Ablation studies highlight the necessity of view-ground interaction modules and dense heatmap regression. Cross-attention fusion outperforms self-attention, and dense heatmap regression loss yields significant gains over direct coordinate regression, confirming the importance of dense spatial supervision and effective multi-view fusion strategies.
Figure 5: Predicted trajectory visualizations โ MVTrackTrans tracks more identities for longer periods compared to other methods.
Implications and Outlook
MVTrackTrans demonstrates the efficacy of transformer architectures for multi-view crowd tracking, where spatial and temporal associations are central bottlenecks for SOTA CNN-based models. Explicit view-ground cross-attention significantly strengthens identity retention under occlusion and improves matching robustness in dynamic environments. The large-scale MVCrowdTrack and CityTrack datasets redefine evaluation criteria; practical deployment demands handling thousands of frames and high-density crowds, and MVTrackTrans is validated against these requirements.
From a theoretical standpoint, this research highlights that transformers, when appropriately engineered for multi-view fusion and temporal modeling, are primed to address the limitations of prior CNN-based crowd tracking. The explicit query-based framework and attention mechanisms can be generalized for other multi-sensor, multi-modal tracking applications, including vehicle tracking, surveillance, and smart transportation systems.

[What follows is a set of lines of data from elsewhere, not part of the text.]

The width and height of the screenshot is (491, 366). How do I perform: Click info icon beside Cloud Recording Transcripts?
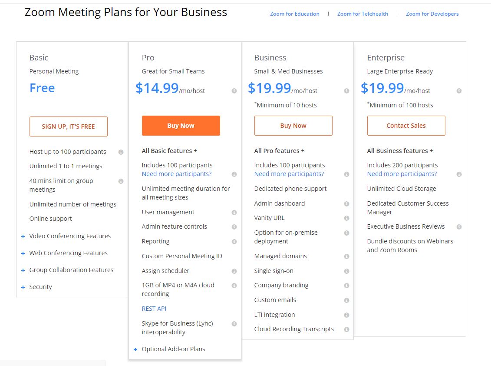(346, 329)

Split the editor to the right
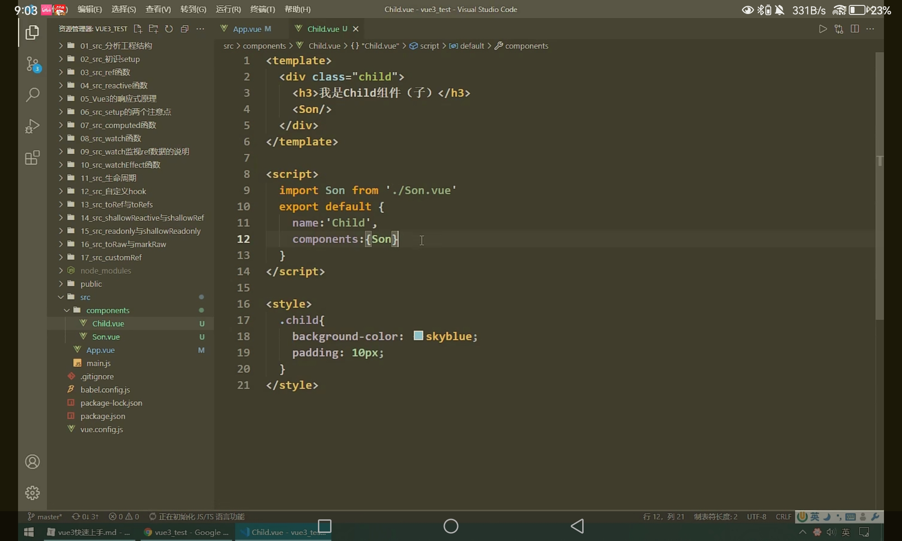tap(854, 29)
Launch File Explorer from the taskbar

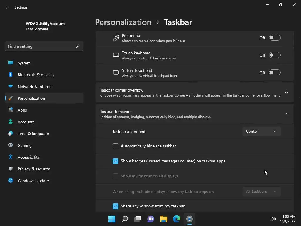coord(164,219)
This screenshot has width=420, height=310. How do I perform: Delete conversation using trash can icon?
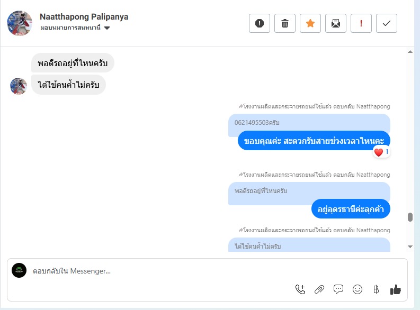(285, 23)
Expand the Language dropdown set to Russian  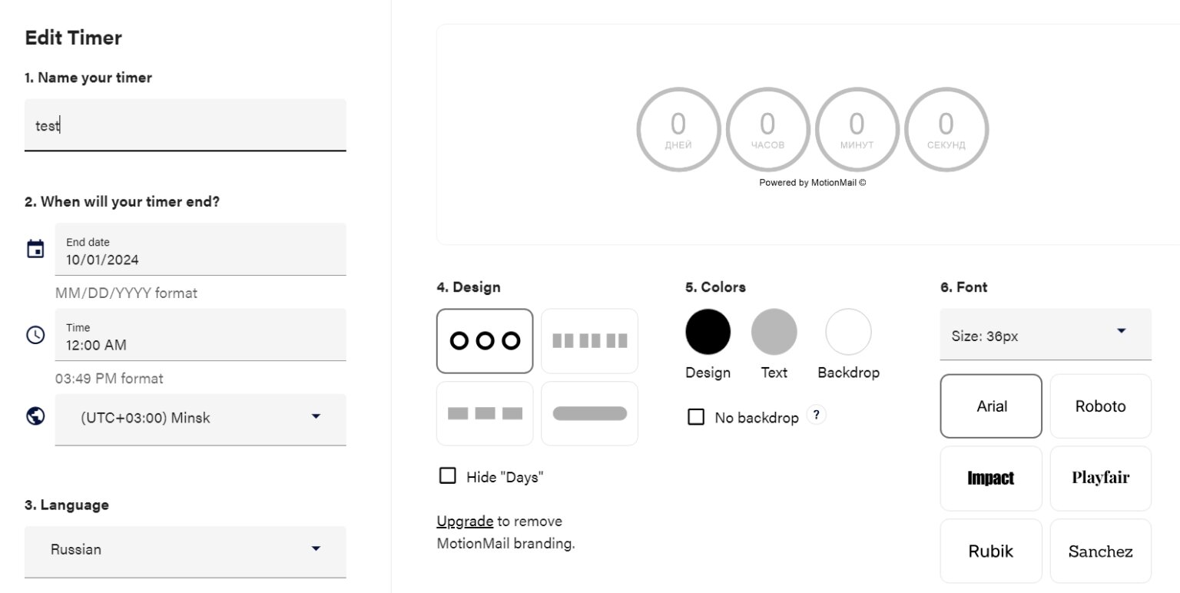click(185, 550)
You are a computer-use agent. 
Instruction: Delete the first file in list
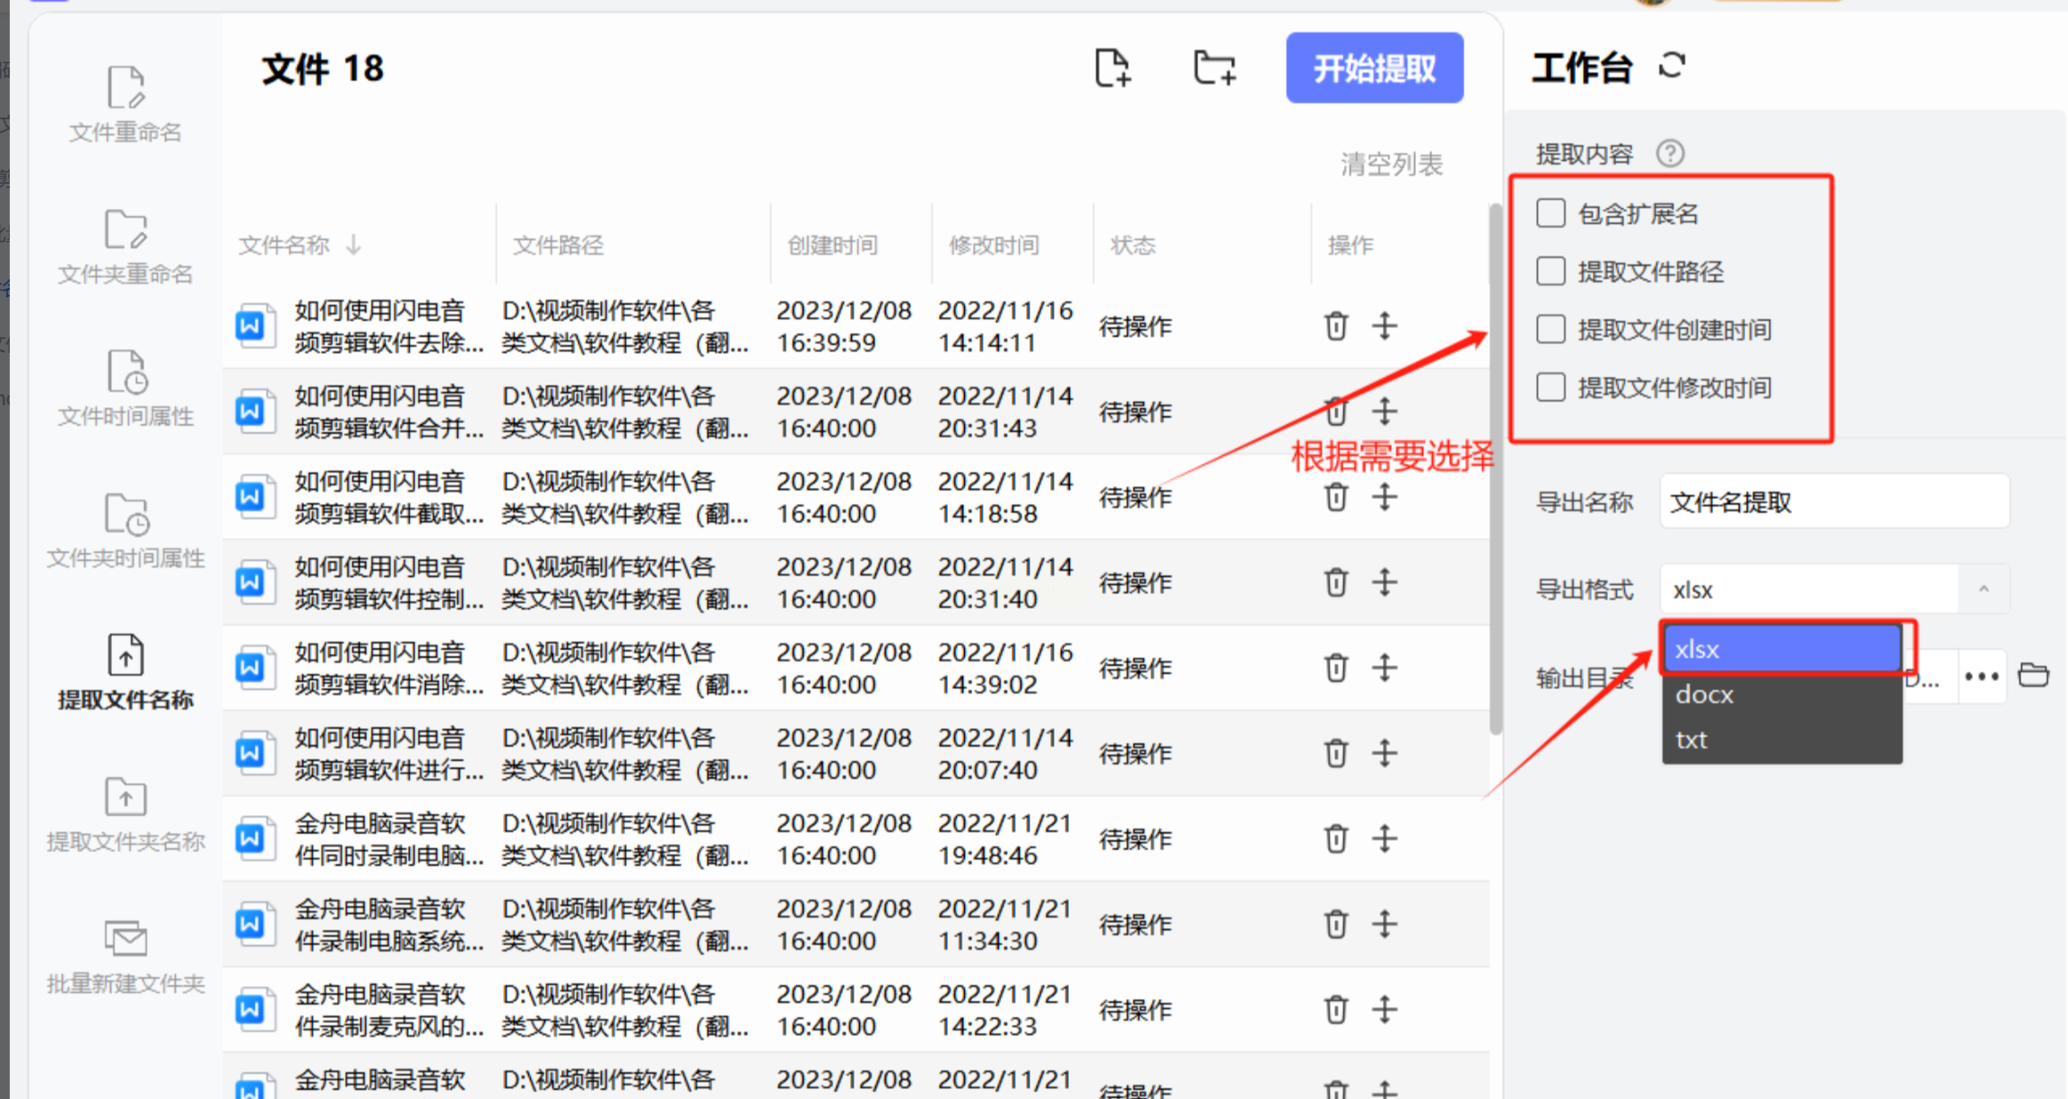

Future directions include enhancing scalability for city-scale video analytics, adapting to variable camera layouts, leveraging additional modalities (depth, thermal), and integrating look-ahead prediction for real-time applications. Transformer-based architectures with adaptive attention fusion are likely to underpin future advances in robust tracking across crowded, occlusion-heavy domains.
Conclusion
MVTrackTrans, the transformer-based multi-view crowd tracking framework, achieves consistent superiority on large-scale real-world datasets through sophisticated view-ground interaction and robust spatial-temporal encoding. By combining dense ground-plane supervision, cross-view fusion, and transformer query mechanisms, MVTrackTrans advances the frontier of crowd tracking. The MVCrowdTrack and CityTrack datasets further facilitate evaluation in complex scenarios, marking a critical step toward practical, scalable multi-view crowd tracking systems (2604.19318).